Réponse de Maître FARAJALLAH, Avocat au Barreau de Paris (Avocat Permis de Conduire - Cabinet de passy - Défense du Permis annulé, permis suspendu par un avocat automobile) :
Les GPS (Tom Tom et autres) et smartphones indiquant la présence de radars sont aussi concernés par ce nouveau texte : qu’ils soient dans la boîte à gants ou en évidence, ils sont devenus illégaux dès lors qu’ils permettent d’indiquer la présence de radars fixes ou mobiles. Il est donc nécessaire de les mettre à jour ou de désactiver la fonction permettant de connaître la présence des radars fixes ou mobiles sous peine de verbalisation.
Le Ministre de l’intérieur a annoncé qu’une « tolérance pédagogique » serait d’abord mise en place par les forces de l’ordre. La durée de cette tolérance n’a pas été fixée.
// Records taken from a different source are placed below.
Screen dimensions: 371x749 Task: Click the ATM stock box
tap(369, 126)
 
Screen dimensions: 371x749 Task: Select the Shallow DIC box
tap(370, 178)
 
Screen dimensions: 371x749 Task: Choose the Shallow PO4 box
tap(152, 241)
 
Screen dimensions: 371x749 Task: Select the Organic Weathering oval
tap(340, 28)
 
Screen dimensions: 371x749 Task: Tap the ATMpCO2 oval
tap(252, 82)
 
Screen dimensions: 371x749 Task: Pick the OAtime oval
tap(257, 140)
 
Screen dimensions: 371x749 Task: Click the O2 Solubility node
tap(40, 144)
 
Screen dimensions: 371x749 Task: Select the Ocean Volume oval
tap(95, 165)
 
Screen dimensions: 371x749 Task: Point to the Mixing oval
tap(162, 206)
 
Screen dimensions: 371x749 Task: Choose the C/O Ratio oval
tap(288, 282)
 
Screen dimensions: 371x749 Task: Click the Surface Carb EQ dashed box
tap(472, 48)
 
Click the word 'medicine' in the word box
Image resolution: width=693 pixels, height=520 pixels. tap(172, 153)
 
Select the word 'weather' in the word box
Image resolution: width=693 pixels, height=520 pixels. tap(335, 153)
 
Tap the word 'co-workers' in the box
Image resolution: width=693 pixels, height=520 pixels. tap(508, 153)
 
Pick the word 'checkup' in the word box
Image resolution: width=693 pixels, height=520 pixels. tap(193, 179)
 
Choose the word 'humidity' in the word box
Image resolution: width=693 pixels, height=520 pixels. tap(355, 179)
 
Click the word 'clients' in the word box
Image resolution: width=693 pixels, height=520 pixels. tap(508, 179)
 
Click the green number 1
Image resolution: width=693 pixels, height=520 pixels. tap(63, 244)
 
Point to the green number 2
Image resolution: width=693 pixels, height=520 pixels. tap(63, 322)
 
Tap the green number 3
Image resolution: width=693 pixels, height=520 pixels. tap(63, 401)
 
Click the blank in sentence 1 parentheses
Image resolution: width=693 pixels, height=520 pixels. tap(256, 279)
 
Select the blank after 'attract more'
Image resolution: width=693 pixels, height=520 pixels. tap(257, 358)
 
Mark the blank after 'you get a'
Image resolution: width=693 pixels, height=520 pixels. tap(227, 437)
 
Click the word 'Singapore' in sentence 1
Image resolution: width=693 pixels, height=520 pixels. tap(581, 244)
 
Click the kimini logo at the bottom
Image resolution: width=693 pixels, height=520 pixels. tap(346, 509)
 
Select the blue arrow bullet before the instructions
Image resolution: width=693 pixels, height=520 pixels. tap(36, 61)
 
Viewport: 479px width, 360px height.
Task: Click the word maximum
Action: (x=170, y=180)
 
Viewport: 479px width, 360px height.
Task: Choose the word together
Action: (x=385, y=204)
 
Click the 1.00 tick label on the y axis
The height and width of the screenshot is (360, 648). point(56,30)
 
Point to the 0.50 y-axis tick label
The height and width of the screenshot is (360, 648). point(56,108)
GPS such as TomTom or smartphones are also covered by the new law. It is illegal to carry these, either on display or in the glovebox, they are illegal if they indicate the presence of fixed or mobile speed cameras. It is necessary to carry out a software update, or deactivate the function allowing you to detect fixed or mobile speed cameras otherwise you will be fined. The will be a tolerance in place where police will educate, but the duration of this tolerance has not been set.


En pratique, la fouille dans le smartphone ou le GPS par les forces de l’ordre est-elle possible ?
Dans la pratique, les forces de l’ordre n’ont pas le droit de fouiller le téléphone ou le GPS à la recherche de l’infraction. Ce n’est que dans le cas d’une infraction flagrante ou après autorisation judiciaire, qu’une telle possibilité de fouille est possible.
Ainsi, en cas de contrôle routier, les forces de l’ordre ne pourront fouiller l’appareil et se lancer dans son apprentissage à la recherche du délit sans l’assentiment du conducteur.
En revanche, rouler avec une carte des radars imprimée n’a rien d’illégal …


In practice, police will not have the right to search your GPS or smartphone device to determine an infraction. Only in the case of a flagrant offence or following a judicial authorisation, may they be searched. The police cannot search the device without the consent of the driver. Paper maps printed with camera locations are not illegal.

Tony P 27 Feb 2012 23:32

Quote:

Originally Posted by -ralph- (Post 369216)
Paper maps printed with camera locations are not illegal.

So continually looking down at an unfolded map spread across ones lap is OK.
Keeping your eyes on the road but listening for a beep from the Sat Nav is not.

Once again proof it is all about money, not road safety.


Thanks for the translation.

Walkabout 27 Feb 2012 23:55

The old detector works best
 
Just have to carry on relying on the saving grace --
The French hate Le Flick and almost all vehicles coming toward you that have passed a police radar speed system will be flashing their headlight(s) like crazy; there is no mistaking it!!
I am told that this is itself illegal, but that doesn't stop the French motorist.

I call it a speed "system" because Le Flick always seem to be there in large numbers - more than one vehicle, quite a few policemen, and women sometimes, standing about looking fairly bored but managing to pass the time of day.
Their radar detector is often pretty prominent also; a big thing on a tripod. Unfortunately, they are reputed to have a range of a few km so the oncoming drivers/riders will be flashing their lights for quite a long way along the highway.

Hope this helps, just a little. :thumbup1:

Edit; of course, this does not work at all on the motorways

Tony P 28 Feb 2012 06:30

But other motorists don't bother to flash to warn you of fixed camera sites - which is what is all most Sat Navs can tell you about.